She emphasizes network, stressing that to build a system that is truly efficient, easy to use and affordable, the designer must be able to assemble disparate bits of technology into a streamlined whole. Buying individual components and trying to pull them all together himself is akin to a car shopper buying separate systems from different manufacturers, then trying to make them all work together in a single vehicle.
A holistic network designed by a pro ensures that all components will work together and that a homeowner will be prepared for advances in technology, especially the movement toward delivery of nearly all media via computer download.
“You can’t really achieve that smoothly or easily without designing for it,” Colgan says. “It opens up possibilities that were never there before. I think now of all of the technology I put into a house as a system, more like when you put your heating and air conditioning in. It’s best to get in when a home is being designed and built. The next best is when someone is doing a significant remodeling project.”
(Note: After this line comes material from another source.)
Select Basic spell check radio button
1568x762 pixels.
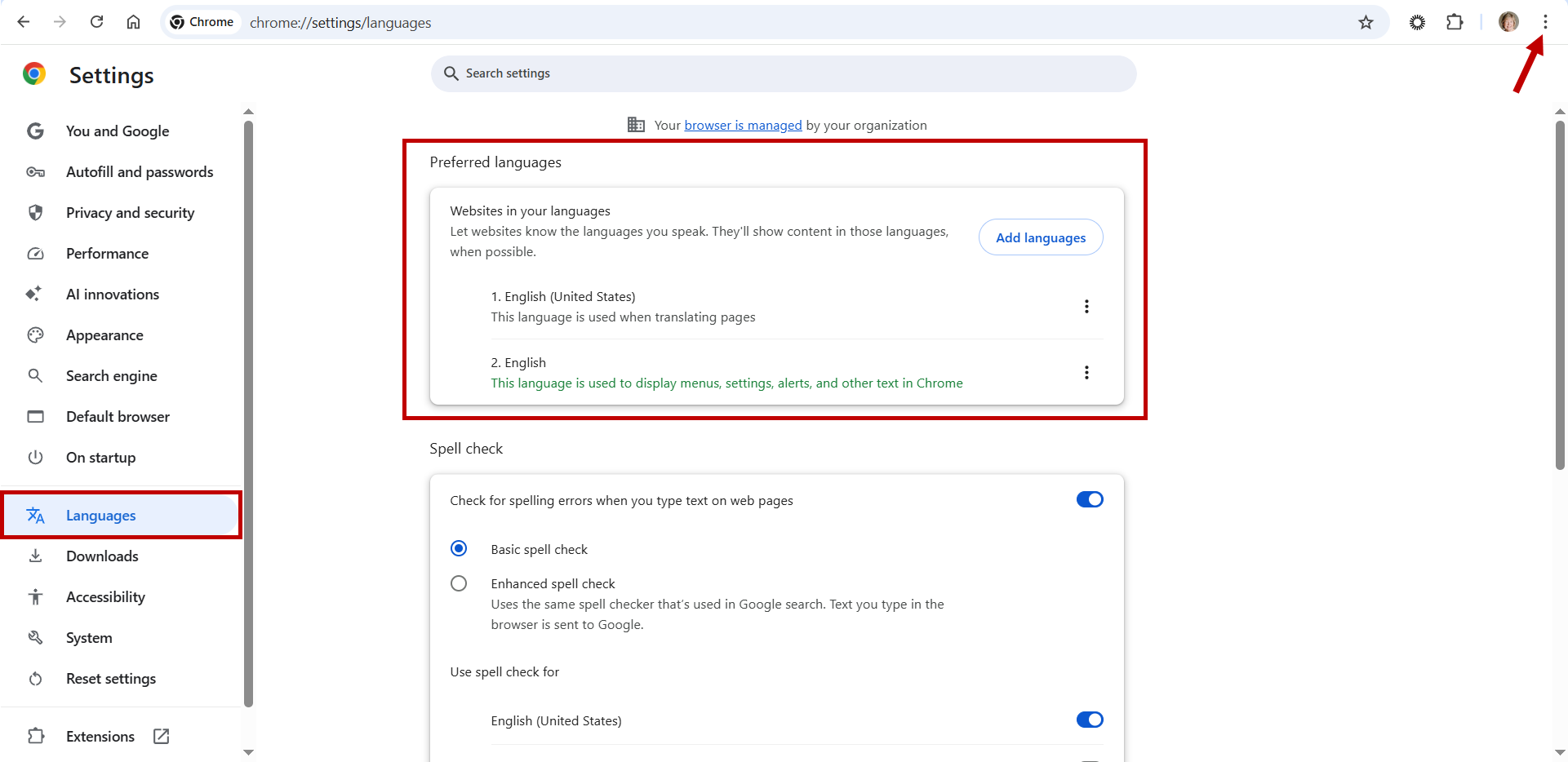(459, 548)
Along with technical expertise, Colgan brings an aesthetic sense that helps homeowners make systems as beautiful as they are functional. She straddles a line between the mostly male world of gadgetry and the mostly female desire for a nice home.
“Typically, when we’re working with the millwork people, we’re building cabinets that fit the rooms and that fit the TVs,” she says. “We’re going to put it in so the whole thing comes together to be really beautiful.”
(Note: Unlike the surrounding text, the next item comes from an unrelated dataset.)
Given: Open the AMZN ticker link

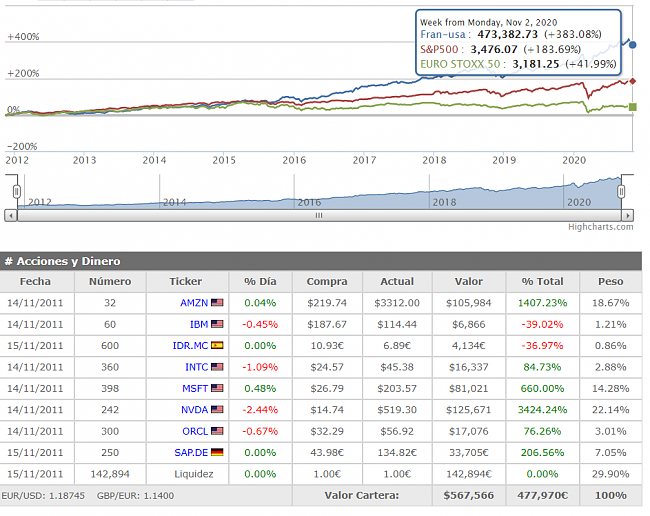Looking at the screenshot, I should (x=194, y=302).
Flat-panel TVs help that simply because of their versatility, she says. “There are so many places these TVs can be hidden now as opposed to having that stupid TV sitting on your breakfast table or on the counter.”
It’s a lot to take in, but Colgan insists that what might now seem like the home of the future will soon be the status quo. In that not-too-distant future, being without basic automation and networking will “be like you don’t have electrical outlets in your house.”